Work instruction:
Both the line below containing "Условия обмена и возврата (114, 2262)" and the line containing "[Recent Posts] (43, 2042)", along with every line between them, should be repeated exactly; no other line belongs in the answer.

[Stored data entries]
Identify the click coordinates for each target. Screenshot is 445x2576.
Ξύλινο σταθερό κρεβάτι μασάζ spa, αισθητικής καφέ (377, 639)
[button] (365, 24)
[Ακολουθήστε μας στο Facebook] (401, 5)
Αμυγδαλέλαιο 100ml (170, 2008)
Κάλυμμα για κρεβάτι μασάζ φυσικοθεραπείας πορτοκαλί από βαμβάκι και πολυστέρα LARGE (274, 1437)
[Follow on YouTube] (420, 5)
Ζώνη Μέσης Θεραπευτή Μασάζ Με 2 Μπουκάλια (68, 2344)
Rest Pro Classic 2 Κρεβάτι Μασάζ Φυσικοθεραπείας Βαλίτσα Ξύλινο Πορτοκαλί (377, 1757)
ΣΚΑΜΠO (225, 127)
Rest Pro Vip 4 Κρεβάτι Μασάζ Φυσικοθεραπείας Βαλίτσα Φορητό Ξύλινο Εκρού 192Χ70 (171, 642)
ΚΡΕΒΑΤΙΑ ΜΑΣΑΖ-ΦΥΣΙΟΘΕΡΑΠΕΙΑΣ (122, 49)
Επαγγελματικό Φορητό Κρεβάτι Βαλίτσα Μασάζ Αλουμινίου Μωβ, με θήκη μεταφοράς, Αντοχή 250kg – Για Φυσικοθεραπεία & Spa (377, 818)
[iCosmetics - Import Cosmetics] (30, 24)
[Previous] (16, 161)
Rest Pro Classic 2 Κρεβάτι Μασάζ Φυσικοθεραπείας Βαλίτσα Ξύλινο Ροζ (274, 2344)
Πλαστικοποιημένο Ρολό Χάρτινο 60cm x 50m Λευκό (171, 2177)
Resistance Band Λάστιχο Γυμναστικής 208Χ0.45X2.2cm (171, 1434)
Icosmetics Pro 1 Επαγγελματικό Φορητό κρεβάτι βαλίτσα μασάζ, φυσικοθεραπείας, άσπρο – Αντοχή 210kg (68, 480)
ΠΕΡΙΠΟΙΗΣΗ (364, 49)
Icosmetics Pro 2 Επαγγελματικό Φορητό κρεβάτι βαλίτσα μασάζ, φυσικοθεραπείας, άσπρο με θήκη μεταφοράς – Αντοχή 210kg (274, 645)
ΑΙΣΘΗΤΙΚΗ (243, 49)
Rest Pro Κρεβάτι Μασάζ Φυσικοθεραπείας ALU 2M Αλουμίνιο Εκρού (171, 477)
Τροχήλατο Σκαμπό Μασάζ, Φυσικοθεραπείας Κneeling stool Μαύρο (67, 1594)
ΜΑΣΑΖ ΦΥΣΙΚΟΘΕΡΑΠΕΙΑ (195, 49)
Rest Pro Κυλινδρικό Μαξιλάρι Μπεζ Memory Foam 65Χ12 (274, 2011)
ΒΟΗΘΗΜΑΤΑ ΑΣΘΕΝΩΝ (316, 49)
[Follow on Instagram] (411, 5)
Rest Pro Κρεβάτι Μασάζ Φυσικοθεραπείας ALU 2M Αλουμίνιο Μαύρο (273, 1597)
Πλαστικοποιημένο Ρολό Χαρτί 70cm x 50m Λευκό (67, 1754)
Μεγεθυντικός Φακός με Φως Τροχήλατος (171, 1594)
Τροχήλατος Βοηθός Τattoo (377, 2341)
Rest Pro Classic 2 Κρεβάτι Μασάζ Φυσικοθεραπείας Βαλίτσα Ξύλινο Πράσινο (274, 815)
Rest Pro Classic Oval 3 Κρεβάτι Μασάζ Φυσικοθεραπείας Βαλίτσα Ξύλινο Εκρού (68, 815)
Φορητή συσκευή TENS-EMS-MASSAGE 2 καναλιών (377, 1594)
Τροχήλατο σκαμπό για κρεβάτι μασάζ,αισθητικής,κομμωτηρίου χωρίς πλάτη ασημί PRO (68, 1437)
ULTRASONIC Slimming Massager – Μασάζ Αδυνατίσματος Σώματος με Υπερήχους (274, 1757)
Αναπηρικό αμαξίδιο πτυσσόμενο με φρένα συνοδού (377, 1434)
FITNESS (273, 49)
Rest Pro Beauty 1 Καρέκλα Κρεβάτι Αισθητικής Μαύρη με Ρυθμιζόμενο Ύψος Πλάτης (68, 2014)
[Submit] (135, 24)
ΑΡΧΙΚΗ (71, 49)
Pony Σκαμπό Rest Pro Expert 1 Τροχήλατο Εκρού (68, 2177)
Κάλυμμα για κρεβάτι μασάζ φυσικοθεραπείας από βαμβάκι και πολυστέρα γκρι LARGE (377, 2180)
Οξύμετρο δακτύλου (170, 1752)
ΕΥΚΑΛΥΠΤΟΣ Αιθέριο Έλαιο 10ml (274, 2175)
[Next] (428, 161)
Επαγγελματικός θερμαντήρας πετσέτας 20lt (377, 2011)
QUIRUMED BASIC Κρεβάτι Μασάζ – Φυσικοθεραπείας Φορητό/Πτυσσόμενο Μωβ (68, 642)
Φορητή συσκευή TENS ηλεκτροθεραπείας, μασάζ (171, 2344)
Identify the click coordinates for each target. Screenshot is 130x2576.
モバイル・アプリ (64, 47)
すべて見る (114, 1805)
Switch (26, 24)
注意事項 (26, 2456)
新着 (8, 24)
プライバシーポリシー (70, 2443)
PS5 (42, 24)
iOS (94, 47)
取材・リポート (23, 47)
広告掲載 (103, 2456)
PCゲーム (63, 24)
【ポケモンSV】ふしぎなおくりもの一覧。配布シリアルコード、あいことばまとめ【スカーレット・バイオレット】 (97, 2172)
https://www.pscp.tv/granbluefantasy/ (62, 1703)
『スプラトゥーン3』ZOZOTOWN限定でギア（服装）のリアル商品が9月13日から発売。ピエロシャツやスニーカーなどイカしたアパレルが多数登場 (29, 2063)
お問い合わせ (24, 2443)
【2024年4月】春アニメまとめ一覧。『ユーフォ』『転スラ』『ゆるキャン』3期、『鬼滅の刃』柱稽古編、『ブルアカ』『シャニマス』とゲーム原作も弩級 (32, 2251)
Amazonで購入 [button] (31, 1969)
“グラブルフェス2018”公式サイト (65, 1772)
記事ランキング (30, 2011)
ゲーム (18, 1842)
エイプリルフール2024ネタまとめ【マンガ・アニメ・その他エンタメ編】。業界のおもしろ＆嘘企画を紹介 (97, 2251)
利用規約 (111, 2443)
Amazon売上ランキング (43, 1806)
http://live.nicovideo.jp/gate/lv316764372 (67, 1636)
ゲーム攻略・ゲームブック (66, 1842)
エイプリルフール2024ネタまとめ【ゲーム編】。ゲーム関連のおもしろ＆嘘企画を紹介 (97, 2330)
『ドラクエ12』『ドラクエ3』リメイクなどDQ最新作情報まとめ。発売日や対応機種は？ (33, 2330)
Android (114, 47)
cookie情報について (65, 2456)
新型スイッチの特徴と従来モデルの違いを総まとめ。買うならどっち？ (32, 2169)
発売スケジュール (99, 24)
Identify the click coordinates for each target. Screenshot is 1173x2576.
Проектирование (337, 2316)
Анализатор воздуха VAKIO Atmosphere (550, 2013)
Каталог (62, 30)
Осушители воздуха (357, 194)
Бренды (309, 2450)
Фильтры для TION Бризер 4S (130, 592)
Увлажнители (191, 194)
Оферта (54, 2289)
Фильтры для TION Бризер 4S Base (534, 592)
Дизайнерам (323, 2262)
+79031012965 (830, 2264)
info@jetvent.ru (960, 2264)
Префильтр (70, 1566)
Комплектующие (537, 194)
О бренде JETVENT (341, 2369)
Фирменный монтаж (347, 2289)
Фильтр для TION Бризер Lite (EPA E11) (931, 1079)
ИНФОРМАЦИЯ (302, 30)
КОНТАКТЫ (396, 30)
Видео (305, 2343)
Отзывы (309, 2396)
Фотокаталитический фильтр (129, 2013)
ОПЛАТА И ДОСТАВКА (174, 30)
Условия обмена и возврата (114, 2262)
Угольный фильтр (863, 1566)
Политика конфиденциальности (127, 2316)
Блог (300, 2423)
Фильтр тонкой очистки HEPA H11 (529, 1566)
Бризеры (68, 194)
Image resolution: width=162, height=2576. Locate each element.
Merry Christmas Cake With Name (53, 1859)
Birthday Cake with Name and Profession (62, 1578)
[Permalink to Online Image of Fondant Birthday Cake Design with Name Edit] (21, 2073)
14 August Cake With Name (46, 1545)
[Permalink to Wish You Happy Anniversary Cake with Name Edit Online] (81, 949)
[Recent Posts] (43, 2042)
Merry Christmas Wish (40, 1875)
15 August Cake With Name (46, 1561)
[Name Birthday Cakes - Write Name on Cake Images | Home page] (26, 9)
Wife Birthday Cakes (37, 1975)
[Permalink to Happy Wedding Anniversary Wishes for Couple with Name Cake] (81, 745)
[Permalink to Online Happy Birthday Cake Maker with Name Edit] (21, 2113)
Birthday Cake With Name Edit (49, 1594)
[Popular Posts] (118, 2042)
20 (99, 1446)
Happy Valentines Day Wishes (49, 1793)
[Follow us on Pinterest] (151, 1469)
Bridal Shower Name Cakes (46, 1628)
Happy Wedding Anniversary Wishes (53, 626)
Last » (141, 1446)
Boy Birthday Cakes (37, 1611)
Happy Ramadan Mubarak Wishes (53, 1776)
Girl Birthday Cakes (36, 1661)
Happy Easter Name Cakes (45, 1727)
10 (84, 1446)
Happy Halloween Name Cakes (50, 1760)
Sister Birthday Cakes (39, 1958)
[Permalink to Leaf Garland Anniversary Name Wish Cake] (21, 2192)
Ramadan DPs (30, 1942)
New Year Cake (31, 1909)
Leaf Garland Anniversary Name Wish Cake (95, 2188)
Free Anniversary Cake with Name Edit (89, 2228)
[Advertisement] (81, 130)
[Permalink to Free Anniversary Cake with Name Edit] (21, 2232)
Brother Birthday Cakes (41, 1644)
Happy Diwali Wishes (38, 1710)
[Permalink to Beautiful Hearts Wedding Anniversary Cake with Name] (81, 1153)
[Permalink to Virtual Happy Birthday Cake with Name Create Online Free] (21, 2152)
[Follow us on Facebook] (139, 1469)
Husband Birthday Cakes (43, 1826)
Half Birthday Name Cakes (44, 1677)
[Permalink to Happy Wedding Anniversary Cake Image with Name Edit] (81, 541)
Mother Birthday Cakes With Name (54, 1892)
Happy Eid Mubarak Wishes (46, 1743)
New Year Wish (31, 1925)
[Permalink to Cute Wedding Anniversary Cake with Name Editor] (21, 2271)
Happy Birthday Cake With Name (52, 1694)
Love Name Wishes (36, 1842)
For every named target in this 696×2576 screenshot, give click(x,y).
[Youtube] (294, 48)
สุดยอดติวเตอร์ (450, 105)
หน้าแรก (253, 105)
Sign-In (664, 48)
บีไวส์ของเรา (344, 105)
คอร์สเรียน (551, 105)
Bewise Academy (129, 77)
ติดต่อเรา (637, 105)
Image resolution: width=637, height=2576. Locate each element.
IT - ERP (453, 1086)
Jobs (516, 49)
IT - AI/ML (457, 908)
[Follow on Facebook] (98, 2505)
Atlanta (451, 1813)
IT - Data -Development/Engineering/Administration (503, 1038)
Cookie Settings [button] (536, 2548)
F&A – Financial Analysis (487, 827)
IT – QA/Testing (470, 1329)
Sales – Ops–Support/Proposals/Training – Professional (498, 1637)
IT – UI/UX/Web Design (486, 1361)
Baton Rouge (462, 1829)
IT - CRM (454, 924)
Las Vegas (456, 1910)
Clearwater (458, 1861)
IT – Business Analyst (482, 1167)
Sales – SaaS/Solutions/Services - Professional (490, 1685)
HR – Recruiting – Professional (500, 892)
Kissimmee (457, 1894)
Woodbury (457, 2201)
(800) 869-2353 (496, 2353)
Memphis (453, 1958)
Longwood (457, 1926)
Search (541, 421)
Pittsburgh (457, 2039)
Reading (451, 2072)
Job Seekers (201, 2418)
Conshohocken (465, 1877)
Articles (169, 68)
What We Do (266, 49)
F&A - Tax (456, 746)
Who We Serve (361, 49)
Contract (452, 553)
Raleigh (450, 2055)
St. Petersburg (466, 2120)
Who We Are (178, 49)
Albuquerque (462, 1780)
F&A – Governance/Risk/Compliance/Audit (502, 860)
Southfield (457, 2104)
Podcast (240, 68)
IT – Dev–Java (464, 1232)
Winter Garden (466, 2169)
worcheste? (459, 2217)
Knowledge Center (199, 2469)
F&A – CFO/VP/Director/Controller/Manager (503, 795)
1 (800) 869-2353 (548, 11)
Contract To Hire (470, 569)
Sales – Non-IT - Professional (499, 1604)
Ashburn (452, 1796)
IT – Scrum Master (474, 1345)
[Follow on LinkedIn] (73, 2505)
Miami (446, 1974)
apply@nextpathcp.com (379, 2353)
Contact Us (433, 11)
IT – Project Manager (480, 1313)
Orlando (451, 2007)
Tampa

Your response:
Условия обмена и возврата (114, 2262)
Угольный фильтр (863, 1566)
Политика конфиденциальности (127, 2316)
Блог (300, 2423)
Фильтр тонкой очистки HEPA H11 (529, 1566)
Бризеры (68, 194)
Image resolution: width=162, height=2576. Locate each element.
Merry Christmas Cake With Name (53, 1859)
Birthday Cake with Name and Profession (62, 1578)
[Permalink to Online Image of Fondant Birthday Cake Design with Name Edit] (21, 2073)
14 August Cake With Name (46, 1545)
[Permalink to Wish You Happy Anniversary Cake with Name Edit Online] (81, 949)
[Recent Posts] (43, 2042)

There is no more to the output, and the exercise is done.